A water pump, placed in the cold-water container, prevented laminar warming around the immersed limb. Participants were not spoken to during the cold-water immersion in order to minimize any distraction or cues for time, which could adversely influence pain detection and tolerance levels. As detailed in standardized instructions, the participant reported when the pain was first felt (detection), and kept the arm immersed until the pain could no longer be tolerated, at which time he/she immediately removed the arm from the container (tolerance). All CP trials were truncated at 120 seconds. The dependent variables included in the analyses were the time in seconds from immersion to (a) the first detection of pain, and (b) when pain could no longer be tolerated and the arm removed from the water. All participants completed a practice run of the CP prior to actual testing to allow familiarization with the method and process involved.

Electrical Stimulation (ES)

Employed as a standardized pain induction technique for over a century, ES boasts ample empirical data supporting its validity, reliability and safety to produce a well-characterized nociceptive experience, and demonstrated to be analogous to clinical pain13,39,40. ES was delivered via cutaneous electrodes, using the commercially available SD9 Square Pulse Stimulator (Grass Products). Specifically, electro-conductive gel was applied to the earlobe and to two ear clips, which were then attached to the participant’s right ear. Eye patches covered the participant’s eyes to minimize distraction. Electrical pulses (frequency 0.7 pulses per second) of 14 milliseconds duration increased approximately every 5 seconds by 2.5-volt increments (starting at 0 volts) with a maximum voltage of 100V. Participants reported the following: (a) onset of pain (detection) and (b) point at which pain could no longer be tolerated (tolerance), and at each of these time points, the corresponding voltage was recorded. When participants indicated that tolerance had been reached, the power was immediately turned off and the ear clip and eye patches removed. An event recorder (Dash 2 EZ two-channel recorder, Grass Products) added to the SD-9 stimulator unit, provided the capability of displaying voltage as a function of time. Before testing, each participant completed a practice test of the ES pain assay.

Procedures

All study procedures were approved by the UCLA Office for the Protection of Research Subjects Institutional Review Board, and informed consent was obtained from each participant. Following a screening visit to establish study eligibility, consented participants were familiarized with the CP and ES procedures.
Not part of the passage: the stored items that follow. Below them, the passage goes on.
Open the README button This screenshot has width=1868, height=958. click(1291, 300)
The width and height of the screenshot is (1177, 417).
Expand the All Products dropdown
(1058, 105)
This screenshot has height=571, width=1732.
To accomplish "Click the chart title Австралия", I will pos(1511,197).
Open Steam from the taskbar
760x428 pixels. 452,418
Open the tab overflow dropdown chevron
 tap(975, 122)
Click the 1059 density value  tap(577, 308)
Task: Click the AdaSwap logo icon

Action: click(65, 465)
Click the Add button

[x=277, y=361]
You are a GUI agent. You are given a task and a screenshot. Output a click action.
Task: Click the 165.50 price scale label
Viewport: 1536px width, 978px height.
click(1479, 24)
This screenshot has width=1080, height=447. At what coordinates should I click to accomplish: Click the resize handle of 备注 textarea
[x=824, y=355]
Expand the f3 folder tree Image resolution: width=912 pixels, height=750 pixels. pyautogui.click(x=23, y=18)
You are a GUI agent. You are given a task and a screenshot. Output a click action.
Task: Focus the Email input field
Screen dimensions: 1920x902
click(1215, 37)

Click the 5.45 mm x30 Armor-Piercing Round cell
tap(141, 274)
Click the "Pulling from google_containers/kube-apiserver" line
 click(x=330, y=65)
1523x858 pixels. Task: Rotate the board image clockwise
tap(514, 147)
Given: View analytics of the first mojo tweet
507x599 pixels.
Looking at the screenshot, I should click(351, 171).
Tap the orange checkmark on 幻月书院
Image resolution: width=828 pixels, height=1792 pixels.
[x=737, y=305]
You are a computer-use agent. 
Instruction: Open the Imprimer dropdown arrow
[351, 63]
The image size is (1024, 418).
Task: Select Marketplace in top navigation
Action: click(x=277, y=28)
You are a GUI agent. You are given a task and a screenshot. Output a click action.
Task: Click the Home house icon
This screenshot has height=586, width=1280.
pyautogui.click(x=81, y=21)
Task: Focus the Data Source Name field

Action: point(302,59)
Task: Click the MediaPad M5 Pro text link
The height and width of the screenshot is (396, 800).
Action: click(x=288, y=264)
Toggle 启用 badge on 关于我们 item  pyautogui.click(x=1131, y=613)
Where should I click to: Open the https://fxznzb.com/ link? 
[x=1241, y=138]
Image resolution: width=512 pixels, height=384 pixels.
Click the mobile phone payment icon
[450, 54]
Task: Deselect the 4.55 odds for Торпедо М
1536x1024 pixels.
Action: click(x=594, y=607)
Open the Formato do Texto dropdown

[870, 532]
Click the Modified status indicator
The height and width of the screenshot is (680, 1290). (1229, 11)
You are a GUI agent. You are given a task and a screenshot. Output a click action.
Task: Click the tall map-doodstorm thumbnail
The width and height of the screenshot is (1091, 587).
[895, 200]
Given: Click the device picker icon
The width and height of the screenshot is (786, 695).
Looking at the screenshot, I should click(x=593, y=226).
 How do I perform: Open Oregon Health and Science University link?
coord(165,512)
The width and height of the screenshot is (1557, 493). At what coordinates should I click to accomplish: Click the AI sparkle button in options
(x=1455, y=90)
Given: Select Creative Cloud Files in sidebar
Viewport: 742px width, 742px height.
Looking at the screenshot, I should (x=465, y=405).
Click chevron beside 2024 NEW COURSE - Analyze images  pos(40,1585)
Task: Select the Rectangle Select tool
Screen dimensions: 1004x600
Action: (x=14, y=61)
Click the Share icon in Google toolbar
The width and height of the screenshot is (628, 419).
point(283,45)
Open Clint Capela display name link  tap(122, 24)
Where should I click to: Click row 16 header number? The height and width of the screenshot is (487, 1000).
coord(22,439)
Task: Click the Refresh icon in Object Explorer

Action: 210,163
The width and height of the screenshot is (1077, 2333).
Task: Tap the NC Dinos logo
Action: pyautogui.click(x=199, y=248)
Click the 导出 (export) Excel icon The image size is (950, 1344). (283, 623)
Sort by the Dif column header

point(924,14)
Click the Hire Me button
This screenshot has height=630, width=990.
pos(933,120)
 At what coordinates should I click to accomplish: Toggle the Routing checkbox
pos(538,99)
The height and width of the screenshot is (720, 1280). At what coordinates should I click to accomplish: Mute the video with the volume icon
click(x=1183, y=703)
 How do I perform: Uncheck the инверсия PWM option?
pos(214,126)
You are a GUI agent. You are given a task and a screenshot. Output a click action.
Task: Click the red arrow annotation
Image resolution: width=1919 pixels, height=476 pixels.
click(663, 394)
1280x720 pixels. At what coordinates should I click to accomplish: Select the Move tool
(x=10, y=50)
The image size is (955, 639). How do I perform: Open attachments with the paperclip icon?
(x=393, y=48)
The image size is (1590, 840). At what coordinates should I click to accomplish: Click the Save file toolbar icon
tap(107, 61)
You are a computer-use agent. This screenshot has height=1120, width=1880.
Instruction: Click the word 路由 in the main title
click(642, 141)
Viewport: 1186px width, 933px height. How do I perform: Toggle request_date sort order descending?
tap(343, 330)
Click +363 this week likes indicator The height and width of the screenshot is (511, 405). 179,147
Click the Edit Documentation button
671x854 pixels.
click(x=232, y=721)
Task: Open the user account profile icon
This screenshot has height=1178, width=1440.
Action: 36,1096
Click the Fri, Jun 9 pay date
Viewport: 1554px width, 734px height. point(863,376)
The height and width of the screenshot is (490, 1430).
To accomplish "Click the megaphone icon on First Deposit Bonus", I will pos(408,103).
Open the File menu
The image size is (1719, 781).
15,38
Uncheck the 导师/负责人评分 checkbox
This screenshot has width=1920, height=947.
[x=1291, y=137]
All pain-testing sessions took place in a private setting, and one of two trained research assistants administered the ES and CP. Prior to each pain testing session, participants also underwent a brief health screening, completed the Beck Depression Inventory,4 State-Trait Anxiety Inventory38 and a measure of subjective opioid withdrawal for the opioid-dependent participants. Respiration, EKG, pulse oximetry, heart rate and blood pressure were continuously monitored prior to, during, and for at least ten minutes following each pain test to ensure return to baseline. Testing occurred at approximately the same time each morning.

For all participants, pain responses were measured on two occasions on the same day separated by three hours, so as to approximate METH/BUP trough (just prior to dosing) and peak (approximately 3 hours following dosing) blood levels. Controls completed pain testing three hours apart on a single day, whereas the heroin-dependent participants were tested on three occasions: (1) baseline; (2) stabilization; and (3) chronic administration. Following the third set of measures, participants either received a referral to a local provider for continued pharmacotherapy, or underwent an individualized dose-tapering schedule determined by the research physician.

Baseline – Day 1

Immediately prior to treatment entry, CP and ES pain detection and tolerance were assessed for the heroin-dependent participants, in a single day at two time points, three hours apart. Specific time of last heroin use was not noted, but low baseline withdrawal scores (mean = 2.55) suggest that last use was within the previous six hours.

Stabilization – Weeks 4-8

Upon entry to treatment, participants randomized to the BUP group were inducted according to the following schedule: Day One (8mg), Day Two (12mg), Day Three (16mg), and Day Four (24mg). Stabilization dose ranged between 16 and 24mg. For the participants in the METH group, the study physician followed induction procedures according to the standard clinic protocol of providing an observed split dose of 40mg methadone on Day One, after which dose increases of 10mg every other day were provided until reaching a stable daily dose (70mg - 90mg/day). As a part of treatment, participants received medication management counseling twice during the first week and once per week for the following 8 weeks. They also received relapse prevention counseling from a trained medical assistant, once a week, for an hour. Collection of urine samples for drug testing occurred weekly.

Participants who provided two consecutive opiate-free urine samples, at any point between weeks 4 and 8, were defined as having met stability criteria for treatment, and retested using the same CP and ES testing procedure as described at baseline. Participants came to the testing site approximately 22 hours following their last dose of medication, and the first set of pain tests were completed. Following testing, participants took their dose of medication. Pain testing occurred again three hours later.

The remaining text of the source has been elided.